Why are you here?

Computer programming is an essential skill not only in the field of computing, but also engineering, science, mathematics, and every discipline involving quantitative data. For example: engineers build models of systems before building the systems themselves, in order to understand the important issues. The computer is the ultimate tool for modeling and simulation.

In this course, we will learn about the techniques needed to write complex programs and to understand their behavior.

Review of Primitive Java

“Primitive Java” - the subset of Java that is essentially C.

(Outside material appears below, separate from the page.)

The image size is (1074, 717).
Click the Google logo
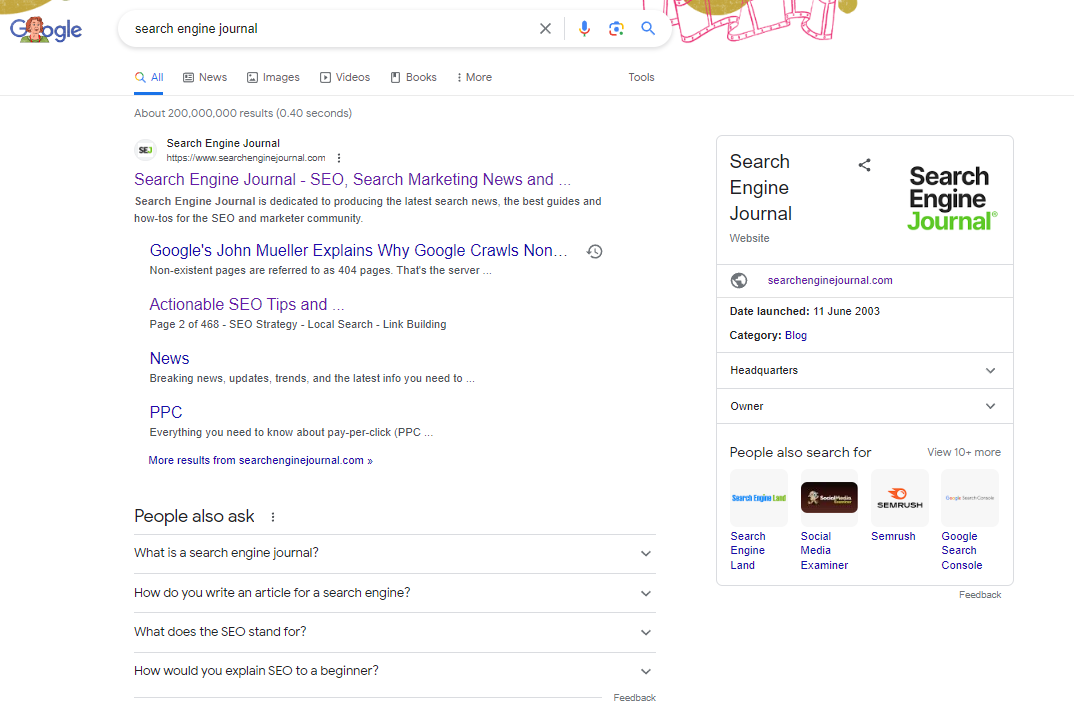click(45, 28)
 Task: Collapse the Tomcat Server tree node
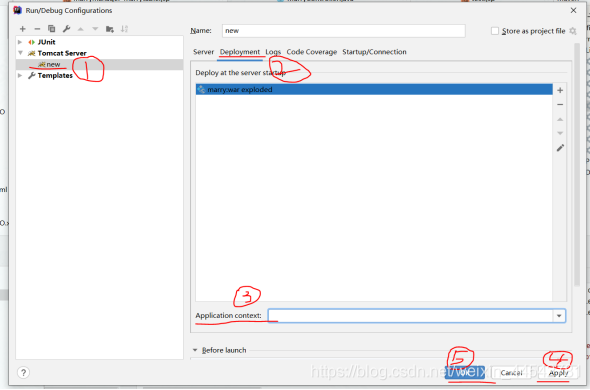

A Java program is a collection of Java classes. A Java class is a user-defined data type, very much like a C struct type. However, in addition to having fields (member variables), a Java class also has methods (member functions). A class is a way to add “behavior” to instances of a user-defined data type. This is the key idea in object-oriented programming, which will be a major theme of this course.

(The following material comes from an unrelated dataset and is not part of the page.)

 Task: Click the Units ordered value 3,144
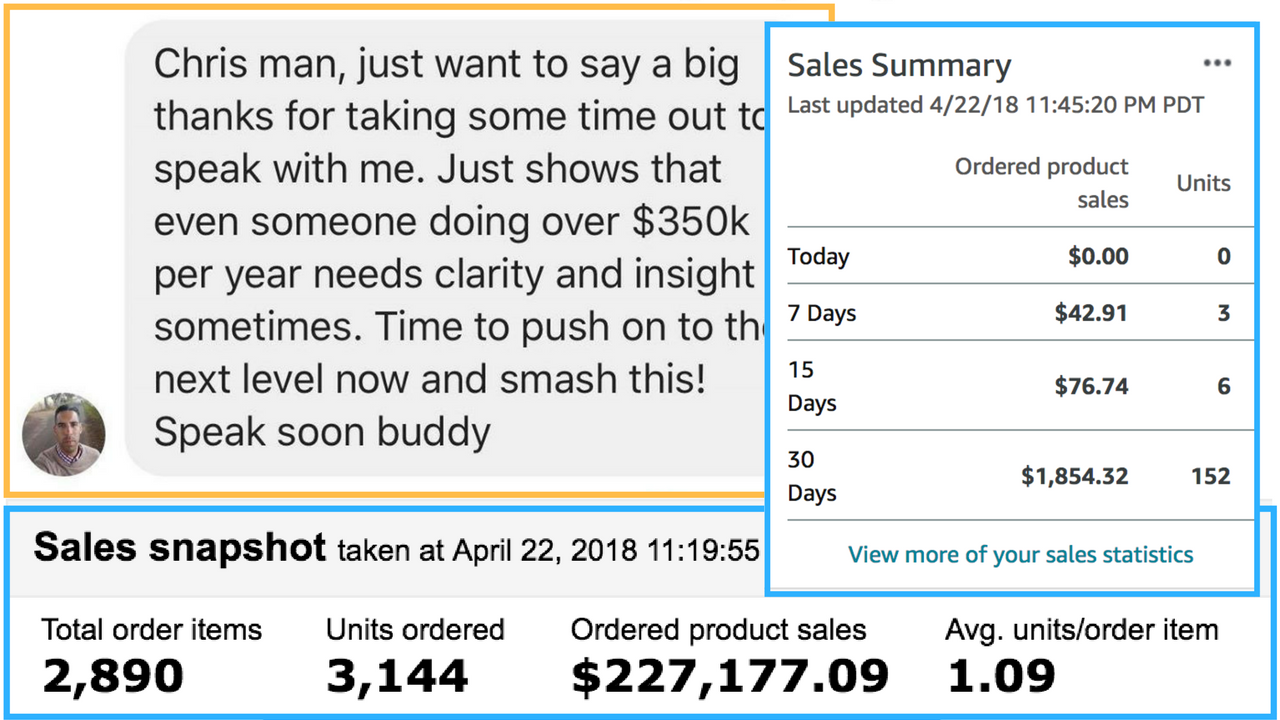coord(397,677)
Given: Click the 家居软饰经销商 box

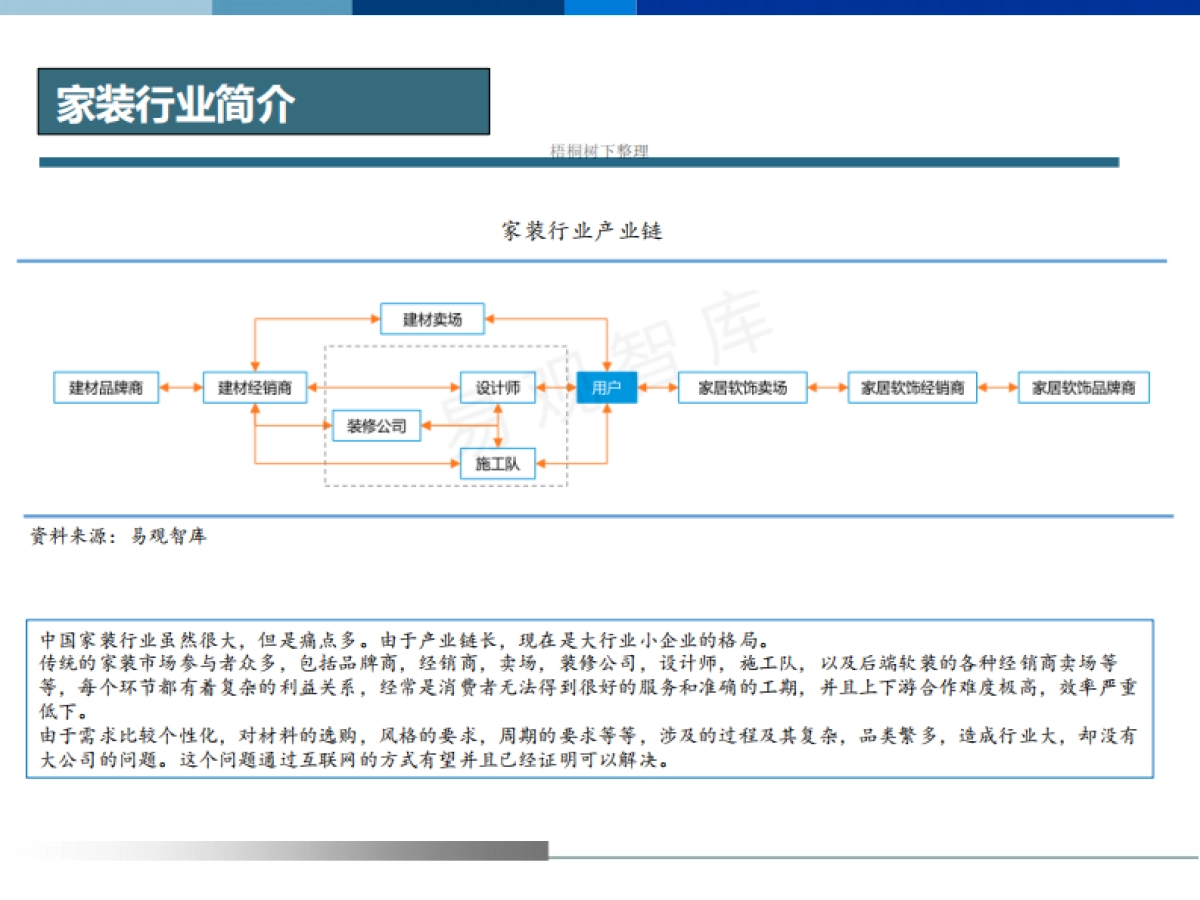Looking at the screenshot, I should 913,387.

Example Java class (type and run in within Eclipse):

public class Hello {
  public static void main(String[] args) {
    System.out.println("Hello, world!");
  }
}

Things to note:

Getting information from the keyboard

Here’s a slightly more interesting Java program:

import java.util.Scanner;

public class Hello {
  public static void main(String[] args) {
    Scanner keyboard = new Scanner(System.in);  // (1)

    System.out.println("What is your name? ");  // (2)
    String name = keyboard.next();              // (3)

    System.out.println("Hello, " + name);       // (4)
  }
}

The import directive tells the Java compiler that we want to use the java.util.Scanner class. This class is very useful for reading information, such as text strings, numbers, etc. from the keyboard,

Line 1 of the main method creates an instance of the java.util.Scanner class. In Java, an instance of a class is called an object. We’ll talk more about this idea next time, but for now, just think of this line as causing a Scanner reading from the keyboard to come into existence. We use the variable called keyboard to refer to the newly-created Scanner.

Line 3 uses the Scanner object to read a string value from the keyboard, and saves the string in a variable called name. This is an example of calling an instance method. Specifically, we’re calling the next method on the Scanner object referred-to by the variable keyboard. A method call is a request for an object to do something. We’ll talk more about method calls next time. For now, remember that a method call is the most important way to get something done in an object-oriented program.

Line 4 prints some text to the console. It uses string concatenation to combine the fixed string value “Hello, “ with whatever string the user typed when line 3 was executed. In Java, the plus (+) operator performs string concatenation whenever at least one of its operands is a string.

System.out.printf

The built-in System.out.printf method in Java works almost exactly the same way as the printf function in C. Here’s a variation on the program above:

import java.util.Scanner;

public class Hello {
  public static void main(String[] args) {
    Scanner keyboard = new Scanner(System.in);

    System.out.println("What is your name? ");
    String name = keyboard.next();

    System.out.printf("Hello, %s\n", name);
  }

Arithmetic

Java supports many familiar numeric data types and operators that are present in C. For example:

C data type Java data type
int int
short short
char char
float float
double double

Pretty easy to remember, huh?

Here’s a simple program which does a computation on two integer values:

import java.util.Scanner;

public class Hello {
  public static void main(String[] args) {
    Scanner keyboard = new Scanner(System.in);  // (1)

    System.out.println("Enter two integers:");  // (2)
    int a = keyboard.nextInt();                 // (3)
    int b = keyboard.nextInt();                 // (4)

    int sum = a + b;                            // (5)
    System.out.println("The sum is " + sum);    // (6)
  }
}

Lines 3 and 4 use the Scanner class’s nextInt method to read an integer value.

Line 6 demonstrates that string concatenation works for combining a string value with a numeric value.